Kazanç mı Kayıp mı?
Beykoz maçının önemini kimseye anlatmaya gerek yoktu. Son oynadığı maçlarda istediği sonuçları alamayan ve yeni teknik heyet ile alt sıralardan kurtulma hesapları yapan İnegölspor, rakibi karşısında maça istekli başlayan taraftı. Ancak önceki maçlarda olduğu gibi yine cömertçe harcanan pozisyonlar, pas tercihlerinde yanlış kararlar ve rakipten dönen topların iyi takip edilmemesi en büyük sorunlarımızdı. Beykoz'un kaliteli ayaklarının olması da işimizi kolaylaştırmadı; kolay top kazanıp ayağa oynayınca, her çıkışlarında yürekler ağza geldi. Bizde ise herkes ayağına top bekledi; topa hamle yapmayan oyuncularımız da kritik yerlerde top kayıpları yaşadı.
Gereksiz bir yerde İbrahim Can’ın faulü, amatör hatalar zinciri sonucunda kalemizde golle sonuçlanınca yine kahır mektubu yazmaya başladık. Fatih, Alican ve İbrahim’in ilk yarıda değerlendiremediği pozisyonlara bir de Ali Mert’in direkten dönen topu eklenince soyunma odasına umutlu gittik. Atlamayalım, bir de ilk yarıda Uğur’un hatalı geri pasında kaleci Egemen’in net golü önleyerek takımı ayakta tuttuğunu belirtelim.

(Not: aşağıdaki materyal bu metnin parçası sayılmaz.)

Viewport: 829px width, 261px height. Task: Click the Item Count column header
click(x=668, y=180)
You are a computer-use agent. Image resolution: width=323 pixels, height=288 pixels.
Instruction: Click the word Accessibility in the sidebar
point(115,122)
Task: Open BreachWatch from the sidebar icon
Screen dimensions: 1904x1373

İkinci yarının hemen başında teknik heyet, Alican Özfesli’yi çıkararak Hasan Alp’i oyuna dahil etti ve sağ kanada yerleştirdi. Geçen haftada aynısını deneyen teknik heyet, bu hamleden memnun kalmış ki yine aynı tercihi kullandı. Maçın diğer değişiklikleri doğruydu, fakat Yusuf Tursun oyunda kalmalıydı; kendisi de neden çıktığına şaşırdı. Yine de teknik heyetin kararına saygı duymak lazım, fakat bazı şeyleri göz ardı etmeden. Mesela kalecimiz 3 net karşı karşıya pozisyon çıkardı; yakalanan pozisyonlar ise basit şekilde harcandı.

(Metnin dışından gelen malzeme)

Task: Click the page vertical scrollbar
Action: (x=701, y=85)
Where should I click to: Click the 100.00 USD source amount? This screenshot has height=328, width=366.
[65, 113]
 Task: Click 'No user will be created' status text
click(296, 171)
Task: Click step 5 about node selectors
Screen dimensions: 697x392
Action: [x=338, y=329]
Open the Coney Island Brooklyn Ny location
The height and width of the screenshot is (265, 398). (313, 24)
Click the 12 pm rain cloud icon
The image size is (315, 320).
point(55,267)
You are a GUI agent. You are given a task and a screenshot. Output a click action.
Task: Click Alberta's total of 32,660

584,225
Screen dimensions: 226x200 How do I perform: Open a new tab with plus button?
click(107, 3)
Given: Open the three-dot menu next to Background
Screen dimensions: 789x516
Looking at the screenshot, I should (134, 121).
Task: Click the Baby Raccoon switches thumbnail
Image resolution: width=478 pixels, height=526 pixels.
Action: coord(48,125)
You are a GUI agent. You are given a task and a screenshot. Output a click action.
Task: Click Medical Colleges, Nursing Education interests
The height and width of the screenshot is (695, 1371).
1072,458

Bana göre, Recep Efe’nin elle attığı uzatma dakikalarındaki golle stadı bayram yerine çevirdik. Kısacası, bunlarla avunur olduk ve bu 1 puan kazanç mı, 2 puan kayıp mı diye tartışmamız gerekirken; maç sonu yaşanan gerginlik ve rakibe saldırıyla sahadaki sorunumuzu unutturmaya çalışıyoruz. Ben bu tür maçlara çok şahit oldum; belki bazıları yer ama bize yemez kardeşim. Kalan maçlarda gerekli puanları almamız için ekstra şeyler yapmamız gerek. Öyle elli metreden depar atıp tünelde rakip oyuncuya yürümek bize daha önce bir şey kazandırmadı, yine bir şey kazandırmaz. Rakibe en iyi cevap, sahada aldığın galibiyetle verilir, hatırlatalım.